Problem to work on:
Rewrite only the entries from the line containing "is [215, 134]." up to and including the line containing "is [366, 275].". Keep every request, and scale each coordinate in the answers by 0.35, rounding to the nearest whole number with halves rounded up.

::::::::::

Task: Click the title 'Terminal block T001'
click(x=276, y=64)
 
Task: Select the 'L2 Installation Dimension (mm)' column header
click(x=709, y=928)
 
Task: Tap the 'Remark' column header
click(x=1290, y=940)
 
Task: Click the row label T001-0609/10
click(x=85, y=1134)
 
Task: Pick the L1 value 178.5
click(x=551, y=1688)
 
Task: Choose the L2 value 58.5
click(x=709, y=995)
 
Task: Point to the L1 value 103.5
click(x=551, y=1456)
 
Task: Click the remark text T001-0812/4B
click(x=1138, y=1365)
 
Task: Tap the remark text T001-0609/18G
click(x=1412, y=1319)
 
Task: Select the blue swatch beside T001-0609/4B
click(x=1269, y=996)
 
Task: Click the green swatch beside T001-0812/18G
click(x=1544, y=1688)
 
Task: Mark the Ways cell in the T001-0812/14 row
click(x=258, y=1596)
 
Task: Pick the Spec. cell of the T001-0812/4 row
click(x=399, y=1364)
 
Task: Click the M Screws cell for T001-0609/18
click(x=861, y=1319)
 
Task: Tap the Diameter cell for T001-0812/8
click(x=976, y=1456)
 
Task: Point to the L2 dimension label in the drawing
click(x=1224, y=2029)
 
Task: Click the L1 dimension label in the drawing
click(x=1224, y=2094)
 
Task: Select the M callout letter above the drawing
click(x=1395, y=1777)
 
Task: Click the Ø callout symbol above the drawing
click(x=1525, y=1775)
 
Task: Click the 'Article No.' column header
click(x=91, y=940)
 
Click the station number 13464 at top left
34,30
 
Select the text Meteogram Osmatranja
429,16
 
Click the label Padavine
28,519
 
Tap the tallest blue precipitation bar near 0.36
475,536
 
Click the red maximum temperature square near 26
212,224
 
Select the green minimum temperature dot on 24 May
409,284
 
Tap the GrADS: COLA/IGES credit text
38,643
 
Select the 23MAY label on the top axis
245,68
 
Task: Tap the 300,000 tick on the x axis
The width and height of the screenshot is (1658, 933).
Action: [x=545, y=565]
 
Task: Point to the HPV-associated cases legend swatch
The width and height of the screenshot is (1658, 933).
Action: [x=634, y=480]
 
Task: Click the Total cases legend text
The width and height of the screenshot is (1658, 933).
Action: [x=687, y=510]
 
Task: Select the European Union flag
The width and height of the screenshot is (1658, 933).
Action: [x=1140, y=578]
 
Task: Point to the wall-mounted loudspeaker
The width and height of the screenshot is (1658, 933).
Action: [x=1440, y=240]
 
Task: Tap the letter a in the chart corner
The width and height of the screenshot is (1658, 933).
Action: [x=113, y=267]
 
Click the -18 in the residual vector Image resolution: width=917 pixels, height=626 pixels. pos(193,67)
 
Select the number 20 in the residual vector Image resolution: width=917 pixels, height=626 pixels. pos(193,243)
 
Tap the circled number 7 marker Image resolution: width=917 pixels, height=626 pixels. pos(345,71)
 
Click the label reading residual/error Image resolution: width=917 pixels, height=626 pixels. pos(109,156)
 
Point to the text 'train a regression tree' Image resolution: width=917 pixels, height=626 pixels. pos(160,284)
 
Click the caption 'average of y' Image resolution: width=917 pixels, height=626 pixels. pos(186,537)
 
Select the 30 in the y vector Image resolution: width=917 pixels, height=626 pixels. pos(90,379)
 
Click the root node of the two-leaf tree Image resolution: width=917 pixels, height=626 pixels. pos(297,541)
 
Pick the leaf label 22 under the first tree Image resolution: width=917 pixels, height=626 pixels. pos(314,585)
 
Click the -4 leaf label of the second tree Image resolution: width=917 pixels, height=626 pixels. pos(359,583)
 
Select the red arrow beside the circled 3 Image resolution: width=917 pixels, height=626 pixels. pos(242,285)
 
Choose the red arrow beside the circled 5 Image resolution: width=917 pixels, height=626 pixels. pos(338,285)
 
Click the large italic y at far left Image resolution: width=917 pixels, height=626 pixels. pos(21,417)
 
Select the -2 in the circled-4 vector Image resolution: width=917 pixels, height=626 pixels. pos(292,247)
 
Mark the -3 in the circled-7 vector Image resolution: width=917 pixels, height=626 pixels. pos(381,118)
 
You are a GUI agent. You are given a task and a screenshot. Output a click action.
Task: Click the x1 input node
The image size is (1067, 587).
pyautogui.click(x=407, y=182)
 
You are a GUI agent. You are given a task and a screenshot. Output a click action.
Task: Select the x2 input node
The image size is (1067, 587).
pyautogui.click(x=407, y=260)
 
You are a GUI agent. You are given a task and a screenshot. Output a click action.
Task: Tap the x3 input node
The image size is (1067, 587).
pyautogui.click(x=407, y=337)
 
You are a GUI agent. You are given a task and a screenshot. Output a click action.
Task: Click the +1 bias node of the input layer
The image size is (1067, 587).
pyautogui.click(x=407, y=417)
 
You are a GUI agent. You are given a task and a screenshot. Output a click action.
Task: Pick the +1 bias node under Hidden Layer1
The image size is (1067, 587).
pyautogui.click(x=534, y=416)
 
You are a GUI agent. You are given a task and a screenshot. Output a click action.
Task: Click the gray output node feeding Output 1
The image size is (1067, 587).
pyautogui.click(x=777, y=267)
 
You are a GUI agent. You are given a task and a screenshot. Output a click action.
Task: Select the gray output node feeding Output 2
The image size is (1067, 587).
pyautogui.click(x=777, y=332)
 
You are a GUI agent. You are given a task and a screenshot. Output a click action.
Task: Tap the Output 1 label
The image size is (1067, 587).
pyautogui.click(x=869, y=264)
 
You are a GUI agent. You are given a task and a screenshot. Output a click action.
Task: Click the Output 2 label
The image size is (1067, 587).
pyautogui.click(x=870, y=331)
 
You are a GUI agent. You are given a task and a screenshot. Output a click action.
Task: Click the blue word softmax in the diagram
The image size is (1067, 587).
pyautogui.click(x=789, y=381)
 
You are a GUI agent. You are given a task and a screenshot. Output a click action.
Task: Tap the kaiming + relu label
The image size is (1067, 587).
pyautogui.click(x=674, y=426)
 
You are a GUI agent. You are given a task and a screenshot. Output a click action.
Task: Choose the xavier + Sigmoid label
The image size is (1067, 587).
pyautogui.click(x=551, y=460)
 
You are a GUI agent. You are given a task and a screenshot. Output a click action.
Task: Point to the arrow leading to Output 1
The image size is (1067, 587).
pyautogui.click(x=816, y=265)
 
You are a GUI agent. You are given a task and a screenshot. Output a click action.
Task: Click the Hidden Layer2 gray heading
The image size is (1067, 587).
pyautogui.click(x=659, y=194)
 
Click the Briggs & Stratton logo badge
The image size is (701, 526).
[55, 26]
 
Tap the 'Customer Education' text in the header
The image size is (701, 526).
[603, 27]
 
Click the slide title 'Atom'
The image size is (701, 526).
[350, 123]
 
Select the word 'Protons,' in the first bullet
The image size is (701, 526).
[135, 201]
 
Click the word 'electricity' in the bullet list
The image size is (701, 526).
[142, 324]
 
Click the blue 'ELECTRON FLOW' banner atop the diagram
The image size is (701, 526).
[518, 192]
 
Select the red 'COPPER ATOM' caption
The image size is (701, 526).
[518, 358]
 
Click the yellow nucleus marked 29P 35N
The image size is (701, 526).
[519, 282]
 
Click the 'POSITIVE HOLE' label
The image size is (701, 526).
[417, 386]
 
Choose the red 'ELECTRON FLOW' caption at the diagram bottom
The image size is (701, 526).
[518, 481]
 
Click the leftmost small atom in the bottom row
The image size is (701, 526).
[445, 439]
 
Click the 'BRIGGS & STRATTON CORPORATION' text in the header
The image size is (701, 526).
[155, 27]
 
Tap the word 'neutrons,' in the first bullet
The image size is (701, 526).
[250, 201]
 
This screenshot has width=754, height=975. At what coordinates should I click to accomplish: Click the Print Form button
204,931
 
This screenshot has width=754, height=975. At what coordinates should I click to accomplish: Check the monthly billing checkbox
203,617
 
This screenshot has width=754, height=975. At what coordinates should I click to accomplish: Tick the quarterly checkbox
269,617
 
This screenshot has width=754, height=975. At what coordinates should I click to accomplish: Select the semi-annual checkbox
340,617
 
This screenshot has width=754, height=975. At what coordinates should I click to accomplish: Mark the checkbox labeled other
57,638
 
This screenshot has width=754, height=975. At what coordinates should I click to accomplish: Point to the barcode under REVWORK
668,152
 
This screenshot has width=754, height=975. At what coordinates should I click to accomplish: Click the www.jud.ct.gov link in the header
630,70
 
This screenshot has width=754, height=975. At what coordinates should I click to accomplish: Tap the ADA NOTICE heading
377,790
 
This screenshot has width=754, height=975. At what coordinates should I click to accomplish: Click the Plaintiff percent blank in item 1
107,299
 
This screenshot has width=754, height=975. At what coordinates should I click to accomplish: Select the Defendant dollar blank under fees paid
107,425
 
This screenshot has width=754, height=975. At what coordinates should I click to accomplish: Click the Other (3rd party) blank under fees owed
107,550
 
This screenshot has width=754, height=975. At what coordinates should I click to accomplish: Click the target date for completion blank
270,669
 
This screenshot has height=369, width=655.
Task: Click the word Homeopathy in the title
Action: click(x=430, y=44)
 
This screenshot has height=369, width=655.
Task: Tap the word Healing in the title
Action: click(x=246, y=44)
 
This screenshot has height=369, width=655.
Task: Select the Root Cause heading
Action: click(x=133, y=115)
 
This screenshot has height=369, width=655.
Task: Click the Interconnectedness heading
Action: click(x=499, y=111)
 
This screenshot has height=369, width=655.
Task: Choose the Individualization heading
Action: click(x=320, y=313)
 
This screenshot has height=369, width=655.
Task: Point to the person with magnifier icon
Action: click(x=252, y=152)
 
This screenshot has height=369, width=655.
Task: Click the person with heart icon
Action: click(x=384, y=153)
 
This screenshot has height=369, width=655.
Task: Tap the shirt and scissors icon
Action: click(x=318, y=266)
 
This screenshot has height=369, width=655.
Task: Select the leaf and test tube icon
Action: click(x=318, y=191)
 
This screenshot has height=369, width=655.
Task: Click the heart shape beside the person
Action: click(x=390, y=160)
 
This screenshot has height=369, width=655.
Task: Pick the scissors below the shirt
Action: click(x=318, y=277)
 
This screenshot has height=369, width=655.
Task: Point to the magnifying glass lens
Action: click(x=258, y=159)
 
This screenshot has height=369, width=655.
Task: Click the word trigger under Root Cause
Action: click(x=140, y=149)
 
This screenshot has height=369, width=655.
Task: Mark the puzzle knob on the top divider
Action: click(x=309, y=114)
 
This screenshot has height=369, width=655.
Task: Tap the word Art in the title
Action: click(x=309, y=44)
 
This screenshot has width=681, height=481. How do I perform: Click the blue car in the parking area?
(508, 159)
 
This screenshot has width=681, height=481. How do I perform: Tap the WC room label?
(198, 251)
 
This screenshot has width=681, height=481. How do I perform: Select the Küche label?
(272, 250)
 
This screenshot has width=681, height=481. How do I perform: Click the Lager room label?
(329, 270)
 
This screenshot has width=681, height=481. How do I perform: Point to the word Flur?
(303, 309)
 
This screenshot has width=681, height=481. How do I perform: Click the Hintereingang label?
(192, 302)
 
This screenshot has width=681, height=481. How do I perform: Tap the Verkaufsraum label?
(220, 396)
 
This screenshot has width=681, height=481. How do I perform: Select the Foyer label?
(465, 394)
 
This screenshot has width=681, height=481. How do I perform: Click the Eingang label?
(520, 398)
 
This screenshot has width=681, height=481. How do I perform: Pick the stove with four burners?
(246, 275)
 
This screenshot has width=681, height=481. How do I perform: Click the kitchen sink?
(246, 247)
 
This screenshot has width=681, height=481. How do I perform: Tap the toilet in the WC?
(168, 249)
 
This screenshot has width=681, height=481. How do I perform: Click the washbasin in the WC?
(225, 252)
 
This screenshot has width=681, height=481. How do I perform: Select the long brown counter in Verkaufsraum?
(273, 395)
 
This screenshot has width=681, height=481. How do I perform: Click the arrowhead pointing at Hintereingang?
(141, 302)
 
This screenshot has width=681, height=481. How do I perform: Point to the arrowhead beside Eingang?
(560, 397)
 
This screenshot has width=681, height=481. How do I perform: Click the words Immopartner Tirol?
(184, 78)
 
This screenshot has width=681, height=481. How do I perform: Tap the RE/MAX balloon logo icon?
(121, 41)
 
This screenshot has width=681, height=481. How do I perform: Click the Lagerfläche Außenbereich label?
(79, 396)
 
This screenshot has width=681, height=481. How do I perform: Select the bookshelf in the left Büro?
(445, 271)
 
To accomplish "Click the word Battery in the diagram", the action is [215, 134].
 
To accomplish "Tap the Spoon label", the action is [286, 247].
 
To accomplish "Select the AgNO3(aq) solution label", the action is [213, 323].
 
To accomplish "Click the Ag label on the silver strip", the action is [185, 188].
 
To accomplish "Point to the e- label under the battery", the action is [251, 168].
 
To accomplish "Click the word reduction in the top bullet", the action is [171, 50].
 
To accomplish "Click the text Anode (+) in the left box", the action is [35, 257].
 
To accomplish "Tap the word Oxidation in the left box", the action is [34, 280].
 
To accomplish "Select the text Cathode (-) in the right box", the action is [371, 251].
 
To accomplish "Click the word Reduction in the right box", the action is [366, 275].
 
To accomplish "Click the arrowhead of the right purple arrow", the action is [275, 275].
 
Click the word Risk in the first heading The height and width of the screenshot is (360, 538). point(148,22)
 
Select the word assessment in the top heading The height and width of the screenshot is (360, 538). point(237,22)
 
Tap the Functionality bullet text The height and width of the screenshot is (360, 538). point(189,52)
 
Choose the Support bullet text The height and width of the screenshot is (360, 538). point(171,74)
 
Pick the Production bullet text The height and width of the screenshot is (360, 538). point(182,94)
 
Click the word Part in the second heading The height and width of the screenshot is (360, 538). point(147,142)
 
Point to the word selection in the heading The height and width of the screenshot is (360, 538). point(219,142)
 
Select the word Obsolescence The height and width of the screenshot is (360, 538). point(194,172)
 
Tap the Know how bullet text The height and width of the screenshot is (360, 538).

::::::::::

The output:
To accomplish "Click the word Battery in the diagram", the action is [75, 47].
 
To accomplish "Tap the Spoon label", the action is [100, 86].
 
To accomplish "Select the AgNO3(aq) solution label", the action is [75, 113].
 
To accomplish "Click the Ag label on the silver strip", the action is [65, 66].
 
To accomplish "Point to the e- label under the battery", the action is [88, 59].
 
To accomplish "Click the word reduction in the top bullet", the action is [60, 18].
 
To accomplish "Click the text Anode (+) in the left box", the action is [12, 90].
 
To accomplish "Tap the word Oxidation in the left box", the action is [12, 98].
 
To accomplish "Select the text Cathode (-) in the right box", the action is [130, 88].
 
To accomplish "Click the word Reduction in the right box", the action is [128, 96].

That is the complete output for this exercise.